Dr Wulia’s interdisciplinary practice spans over two decades. Her artistic work ranks in the top 1% globally and has been acquired by prominent private and public collections, including the Van Abbemuseum, Singapore Art Museum, Queensland Art Gallery/Gallery of Modern Art, and He Xiangning Art Museum. As of late 2024, her portfolio includes over 50 invited talks across Europe, the Americas, and Asia Pacific, as well as nearly 100 sole-authored works featured in more than 200 peer-reviewed exhibitions and publications in 31 countries. Wulia’s recent notable publications include the solo pavilion Tintin Wulia: 1001 Martian Homes at the 57th Venice Biennale (2017), a chapter contribution to the award-winning Routledge publication Migrating Minds: Theories and Practices of Cultural Cosmopolitanism (2022), and the retrospective exhibition Tintin Wulia: Things-in-Common—which explores a concept being developed as part of her ERC-funded project—at the Hiroshima City Museum of Contemporary Art (2024-25). She also recently contributed to Susie Protschky’s workshop Digitised Visual Archives, AI and the Uses of the Past at the Vrije Universiteit Amsterdam.

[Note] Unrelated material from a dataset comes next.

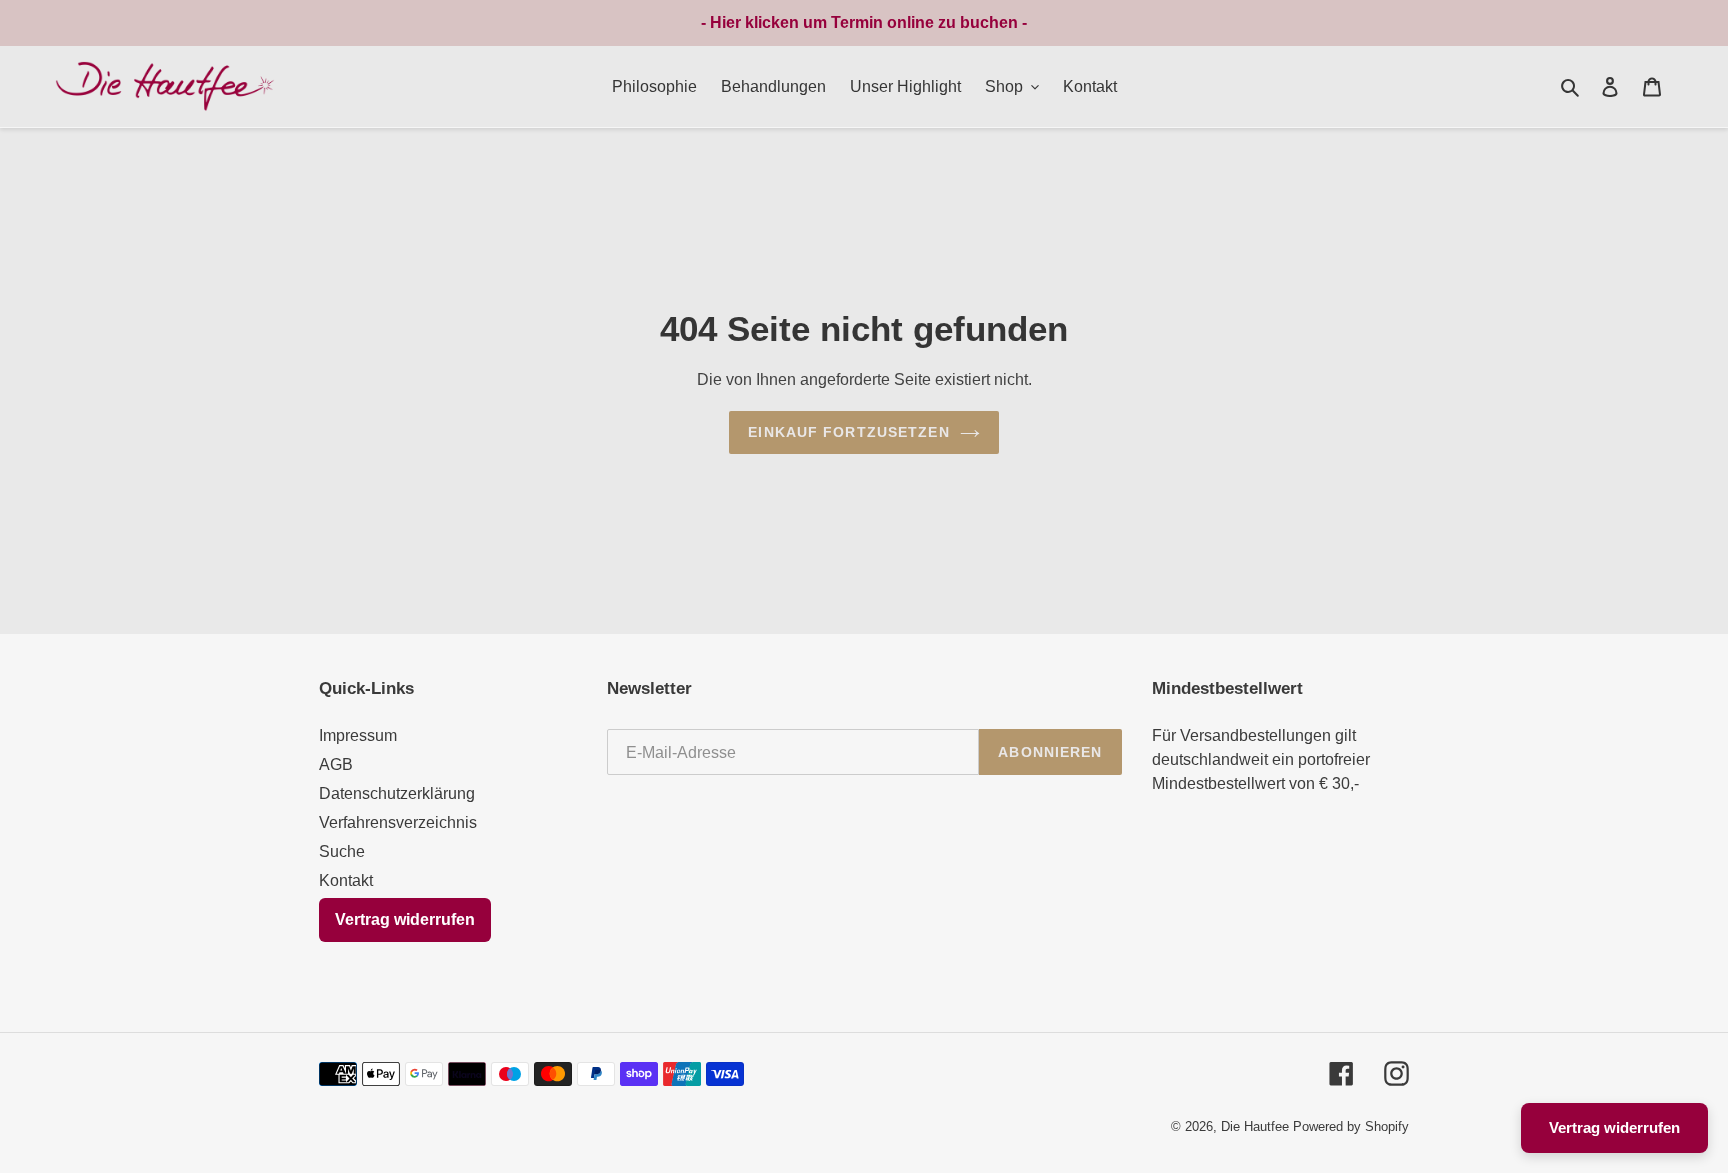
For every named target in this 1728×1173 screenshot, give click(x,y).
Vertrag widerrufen (405, 919)
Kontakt (346, 880)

Wulia was born in Denpasar, Bali, where she co-founded minikino in 2002 (serving as director until 2010) after the Australian TV channel SBS began acquiring her short films in 2001. Prior to receiving her PhD in art (RMIT University, 2014), Wulia's practice and research branched out of her trainings as a film composer (BMus, Berklee College of Music, 1997) and architecture engineer (BEng, Universitas Katolik Parahyangan, 1998). Her Australia Council for the Arts Fellowship (2014-16) expanded her work in diverse public spaces, focusing on a mobile ethnography of objects within urban environments. She was the Transcultural Art Network artist-in-residence (2015) at UCL The Slade School of Fine Art, London, UK, and a Jackman Goldwasser Residency artist (2016) at the Hyde Park Art Center, Chicago, US. Her Smithsonian Artist Research Fellowship (2018) at the Walter Reed Biosystematics Unit, NMNH(SI), Washington DC, USA, explores mosquitoes and migration, and wartime specimen collection. Wulia is also a co-founder and member of transnational relay/research collective 1965 Setiap Hari (since 2015). She initiated the Make Your Own Passport network during her Postdoctoral Fellowship in design, crafts and society with a focus on migration, working interdepartmentally with HDK-Valand and the School of Global Studies, at the Centre on Global Migration (2018-20). She was also an Honorary Senior Research Fellow at UCL The Slade School of Fine Art (2022-23). Between 2015 and 2022 Wulia served on the editorial board of the American Association of Geographers journal, GeoHumanities.